Bei der Glasschleif im Steinwald hatte Imker Markus Pinzer vier seiner Bienenvölker im Außenstand aufgestellt. Dieser Tage nun war es Zeit, den Honig zu ernten. Zusammen mit seiner Frau Sandra und Robert Jobbagy entnahmen die Fachleute die gefüllten Waben, entdeckelten sie und holten mit der Honigschleuder das süße Produkt aus den Waben. Dieses Wachs enthält wertvolle Inhaltsstoffe, unter anderem Enzyme, die in früheren Generationen als Kaugummi verwendet worden sind.
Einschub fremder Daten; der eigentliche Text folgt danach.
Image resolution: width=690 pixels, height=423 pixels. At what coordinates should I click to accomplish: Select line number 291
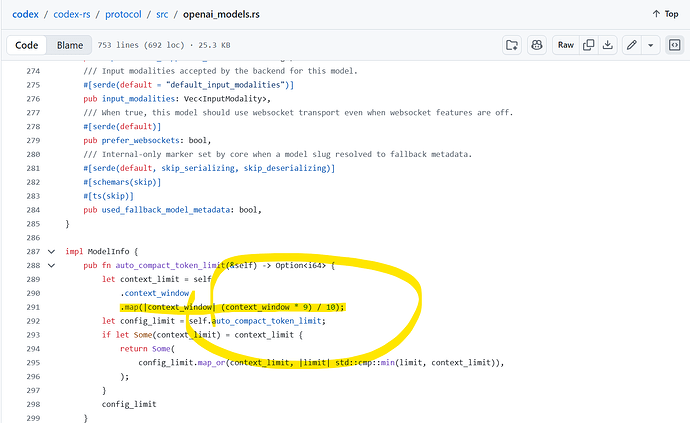[x=33, y=307]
Beispielsweise Allergiker können das Wachs, mit dem natürlich Honig verbunden ist, kauen. "Man sollte aber das Wachs aus der Region kauen, denn nur hier sind keine Stoffe enthalten, gegen die man allergisch ist", so die Imker. Das Deckelwachs wird eingeschmolzen, zu Stangen verarbeitet und später wieder für die Waben in den Rahmen verwendet. Sandra Pinzer erläuterte vielen interessierten Zuschauern den Werdegang des Honigs. Gesammelt wird der Nektar von den sogenannten Trachtbienen. Diese beginnen ihre Arbeit, wenn sie etwa drei Wochen alt sind. Eine solche Trachtbiene wird etwa sechs Wochen alt. Sie bringt den Nektar an den Bienenstock und übergibt ihn an die Stockbiene.

Dabei durchwandert der Nektar die Mägen der Bienen, wird mit Enzymen versetzt und in die Waben eingelegt. Sind diese gefüllt, setzt der Imker einen Zwischenboden ein, damit die Bienen die Waben nicht mehr erreichen können. Dann geht es ans schleudern. Mit dem Refraktometer misst der Imker den Wassergehalt des Honigs. Hier gibt es genaue Vorgaben.
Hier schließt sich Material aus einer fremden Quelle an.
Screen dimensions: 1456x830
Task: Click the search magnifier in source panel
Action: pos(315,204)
Eine Bienenkönigin kann täglich bis zu 2000 Eier legen, erklärte Sandra Pinzer und stellte das Leben im Bienenstock vor. Sie verdeutlichte auch den Unterschied zwischen Blütenhonig, der jetzt Mitte Juni geerntet wird und dem Wald- oder Blatthonig. Dieser sei ein ganz anderes Produkt und werde nicht fest, da er Fruchtzucker enthalte.

Sandra und Markus Pinzer zeigten den interessierten Zuschauern ihr zwar zeitaufwendiges, jedoch sehr vielfältiges und interessantes Hobby. Sie freuten sich, dass es wieder mehr Jungimker gibt. Schließlich floss der Honig direkt aufs Butterbrot.